Le remake comme commentaire ou relecture

Certains remakes vont au-delà de la simple reprise : ils interrogent l’œuvre originale et les conditions de sa réception. C’est le cas du Dracula de Coppola (1992), remake du roman de Stoker et de ses nombreuses incarnations, mêlant baroque visuel, hommage au cinéma expressionniste et lecture romantique de la figure du vampire.

Autre exemple : Halloween de Rob Zombie (2007). Là où Carpenter suggérait, Zombie explicite. Le mal n’est plus une abstraction, mais le fruit d’un environnement toxique. Le remake devient un miroir, retournant le regard sur la société qui l’a vu naître. La forme évolue avec le temps : les codes de l’horreur s’adaptent à l’angoisse contemporaine.

Mémoire, angoisse et répétition : un cinéma du deuil

Dans un article du collectif Marges (OpenEdition), on lit que « le remake fonctionne comme une opération de mémoire traumatique » : il réactive un souvenir en le transformant. C’est le cas dans Doctor Sleep (2019), qui n’est pas tant une suite de The Shining qu’une tentative de réconciliation entre le film de Kubrick et le roman de Stephen King. Le film dialogue avec son passé pour le conjurer — littéralement.

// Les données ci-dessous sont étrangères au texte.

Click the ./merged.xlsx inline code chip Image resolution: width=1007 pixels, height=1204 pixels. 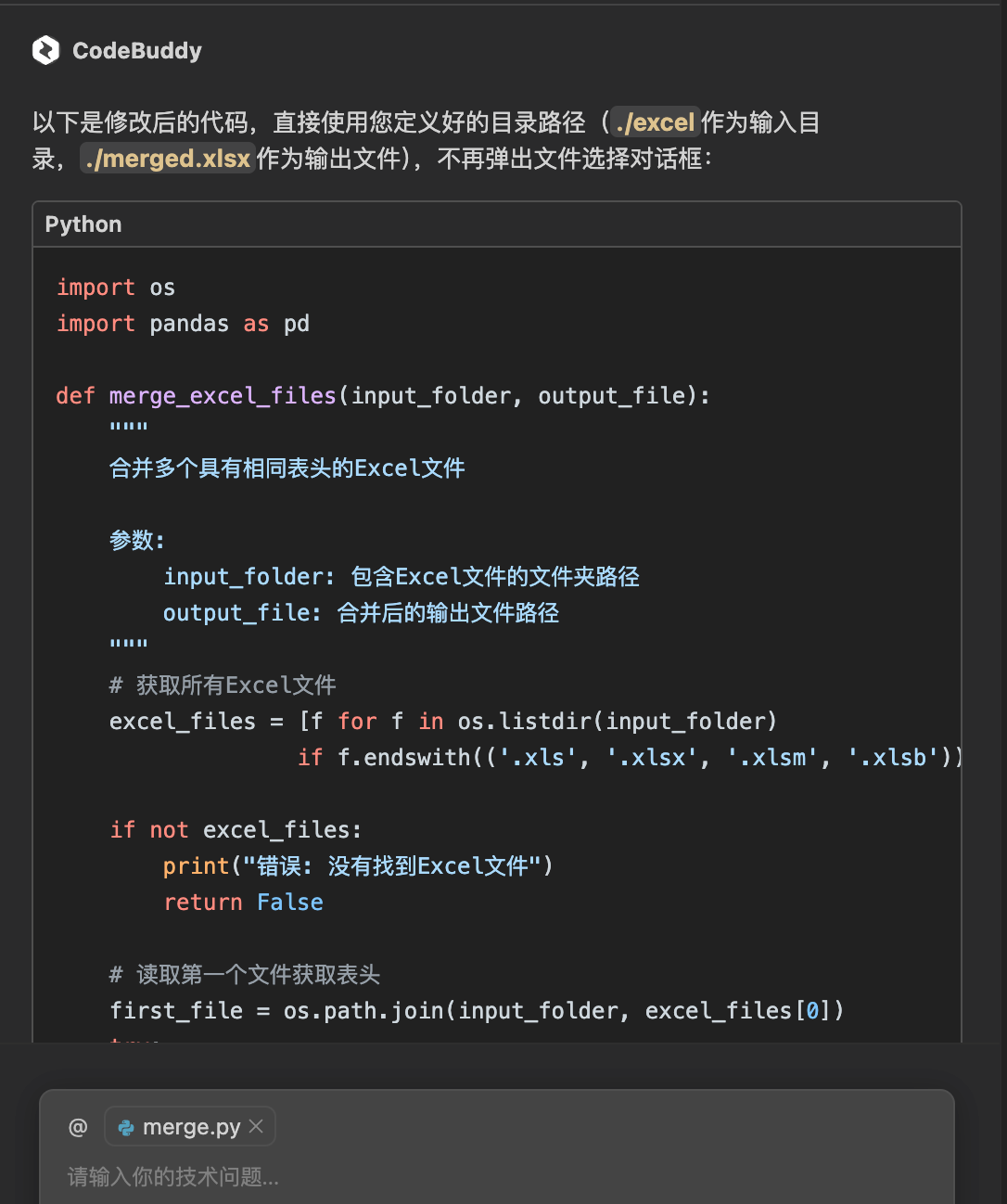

Le critique Denis Mellier va plus loin, décrivant le remake comme un « travail du deuil cinématographique » : une manière pour le cinéma de rejouer ses propres mythes pour ne pas les perdre… ou, au contraire, les neutraliser.

oui allo les autres remake quelquun veut nous abbattre. black christmas
« Allô ! Les autres remakes? Y’a quelqu’un qui parle de nous! »

Conclusion : le remake, symptôme ou remède?

Les remakes ne sont ni tous des chefs-d’œuvre, ni tous des produits cyniques. Ils reflètent une industrie prise entre nostalgie et incertitude, entre répétition rassurante et quête de sens. Le meilleur du remake permet d’ouvrir une œuvre au regard du présent, d’y injecter une conscience politique, sociale ou esthétique nouvelle.

À noter : Après IKWYDLS, Urban Legend est dans la ligne de mire pour un prochain remake.

lancien film qui sapproche purudamment de son remake
I Know What You Did Last Summer (1997) qui s’approche prudemment de son remake…

Mais le pire du remake (et on en a vu quelques-uns) s’apparente à une photocopie floue : une imitation qui ne comprend ni le ton, ni l’âme de son modèle.

Alors non, le remake n’est pas forcément une impasse.
Mais il faut qu’il sache pourquoi il revient d’entre les morts.